Tuberculous infection of the tracheobronchial tree, termed as endobronchial tuberculosis (EBTB), is more common in young adults and females. This clinical entity is poorly understood and the diagnosis is frequently delayed as sputum smears are often negative for acid fast bacilli and the chest radiograph can be normal, resulting in diagnostic confusion. Bronchoscopy continues to play a key role in its diagnosis. Though atelectasis is not uncommon in these patients, EBTB presenting as a middle lobe syndrome (MLS) has rarely been documented. MLS refers to chronic or recurrent collapse of the right middle lobe and has a myriad of causes. The pathogenesis of this entity too is not fully established.
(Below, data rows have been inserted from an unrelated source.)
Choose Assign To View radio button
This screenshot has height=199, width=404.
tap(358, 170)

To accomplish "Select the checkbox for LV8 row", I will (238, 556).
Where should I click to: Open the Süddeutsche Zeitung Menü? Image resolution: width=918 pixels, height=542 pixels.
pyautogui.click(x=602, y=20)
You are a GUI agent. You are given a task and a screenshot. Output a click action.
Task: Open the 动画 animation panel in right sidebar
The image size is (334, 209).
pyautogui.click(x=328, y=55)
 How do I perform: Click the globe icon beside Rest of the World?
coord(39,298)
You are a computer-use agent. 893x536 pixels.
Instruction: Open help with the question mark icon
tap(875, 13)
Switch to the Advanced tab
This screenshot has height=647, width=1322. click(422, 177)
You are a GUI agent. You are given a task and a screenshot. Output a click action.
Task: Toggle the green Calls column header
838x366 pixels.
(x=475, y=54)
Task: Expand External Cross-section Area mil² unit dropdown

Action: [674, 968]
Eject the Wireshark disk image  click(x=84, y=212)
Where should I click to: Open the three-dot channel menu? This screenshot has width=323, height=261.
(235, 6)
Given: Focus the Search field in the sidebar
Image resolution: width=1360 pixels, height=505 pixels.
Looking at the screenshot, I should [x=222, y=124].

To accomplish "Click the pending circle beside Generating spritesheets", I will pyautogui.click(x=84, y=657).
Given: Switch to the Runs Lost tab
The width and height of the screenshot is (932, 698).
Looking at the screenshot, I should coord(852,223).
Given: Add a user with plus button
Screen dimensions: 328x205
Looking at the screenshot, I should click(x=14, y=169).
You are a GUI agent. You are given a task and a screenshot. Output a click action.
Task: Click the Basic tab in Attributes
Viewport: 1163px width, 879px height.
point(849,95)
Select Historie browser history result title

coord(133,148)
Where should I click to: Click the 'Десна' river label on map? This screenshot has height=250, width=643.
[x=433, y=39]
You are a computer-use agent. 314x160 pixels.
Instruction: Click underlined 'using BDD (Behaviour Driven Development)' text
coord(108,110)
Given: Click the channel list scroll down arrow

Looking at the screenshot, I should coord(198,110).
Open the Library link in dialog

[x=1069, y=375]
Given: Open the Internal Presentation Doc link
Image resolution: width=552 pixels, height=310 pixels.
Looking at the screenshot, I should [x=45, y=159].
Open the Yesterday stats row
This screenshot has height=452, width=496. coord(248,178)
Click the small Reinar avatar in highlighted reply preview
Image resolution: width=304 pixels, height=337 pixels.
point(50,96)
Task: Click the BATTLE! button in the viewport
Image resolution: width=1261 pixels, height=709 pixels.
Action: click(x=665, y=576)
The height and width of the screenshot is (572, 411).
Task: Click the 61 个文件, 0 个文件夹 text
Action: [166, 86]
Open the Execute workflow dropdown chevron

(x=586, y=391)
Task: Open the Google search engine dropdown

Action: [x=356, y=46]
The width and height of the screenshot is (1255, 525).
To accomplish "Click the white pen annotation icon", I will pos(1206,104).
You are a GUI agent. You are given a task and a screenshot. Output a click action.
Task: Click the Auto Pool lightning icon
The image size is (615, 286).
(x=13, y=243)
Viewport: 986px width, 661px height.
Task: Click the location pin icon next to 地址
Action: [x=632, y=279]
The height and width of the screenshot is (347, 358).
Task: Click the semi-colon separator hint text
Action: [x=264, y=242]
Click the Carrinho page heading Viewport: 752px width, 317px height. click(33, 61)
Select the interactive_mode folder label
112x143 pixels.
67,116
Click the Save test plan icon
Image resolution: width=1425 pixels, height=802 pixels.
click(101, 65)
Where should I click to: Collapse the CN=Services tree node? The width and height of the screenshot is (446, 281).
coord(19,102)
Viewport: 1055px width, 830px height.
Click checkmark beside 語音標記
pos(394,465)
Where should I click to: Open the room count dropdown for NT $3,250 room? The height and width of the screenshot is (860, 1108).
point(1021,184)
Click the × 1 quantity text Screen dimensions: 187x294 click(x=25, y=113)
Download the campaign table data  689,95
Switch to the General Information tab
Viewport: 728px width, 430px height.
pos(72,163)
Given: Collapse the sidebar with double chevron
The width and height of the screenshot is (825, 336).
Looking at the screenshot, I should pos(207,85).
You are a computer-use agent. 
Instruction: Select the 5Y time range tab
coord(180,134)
We report this exceptional clinical manifestation in a 19-year-old male, who presented for evaluation of respiratory symptoms for 6 months along with constitutional complaints. Imaging suggested the presence of MLS and bronchoscopy established the diagnosis of endobronchial tuberculosis. GeneXpert evaluation of bronchial aspirate detected Mycobacterium tuberculosis. Histopathology confirmed the presence of granulomatous lesions. Subsequently, the cultures of bronchial aspirate and post-bronchoscopy sputum grew M. tuberculosis. Appropriate therapy with anti-tuberculosis drugs resulted in a remarkable symptomatic and radiological improvement. EBTB presenting as a MLS is a distinct rarity.